House of Representatives
Office of Program Research
This analysis was prepared by non-partisan legislative staff for the use of legislative members in their deliberations. This analysis is not a part of the legislation nor does it constitute a statement of legislative intent.
Brief Description: Concerning premium reduction for medicare-eligible retiree participants in the public employees' benefits board program.
Sponsors: Representatives Dolan, Kilduff, Fitzgibbon, Macri, Doglio and Leavitt.
Hearing Date: 1/28/19
Staff: David Pringle (786-7310).
The Health Care Authority (HCA) administers benefits plans, forms benefits contracts, develops participation rules, and through the Public Employees' Benefit Board (PEBB) approves schedules of rates and premiums for active employee and retired participants. The members of the PEBB vote to approve contracts and benefits for the PEBB program.
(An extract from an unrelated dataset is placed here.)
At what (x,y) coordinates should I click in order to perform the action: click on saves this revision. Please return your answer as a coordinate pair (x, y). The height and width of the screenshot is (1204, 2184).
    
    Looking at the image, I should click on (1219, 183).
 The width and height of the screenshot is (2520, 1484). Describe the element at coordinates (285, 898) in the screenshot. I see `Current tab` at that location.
The PEBB program primarily covers employees and retirees of state agencies and state higher education institutions, and the retirees of school districts and educational service districts. Active employees and pre-Medicare retirees participate in a single medical risk pool, so that the cost of claims, insurance, and risk are shared amongst all employers and employees that participate. The PEBB covers about 110,000 retirees and their spouses/domestic partners, about 100,000 of which are eligible for Medicare. The employer contributions for retiree health benefits come from a portion of the funding rate that is charged to state agencies, and a "retiree remittance" paid by school district for each active employee.
Retirees eligible for Medicare participate in a separate risk pool; however, employer cost sharing is significantly different. Medicare absorbs the majority of medical expenses for this group, and other insurance costs are limited by a maximum per person retiree cost established in the state biennial operating budget. Currently, this "explicit" Medicare-eligible retiree subsidy is set at $168 per Medicare-eligible participant per month, an increase from the $150 per month that was in place for several preceding fiscal biennia.
Summary of Bill:
The method of determining the premium subsidy for Medicare-eligible retirees participating in the Public Employees' Benefits Board is changed from the lesser of 50 percent of the cost or the amount established in the operating budget to no less than 50 percent of the premium cost.
Fiscal Note: Preliminary fiscal note available.
Effective Date: The bill takes effect 90 days after adjournment of the session in which the bill is passed.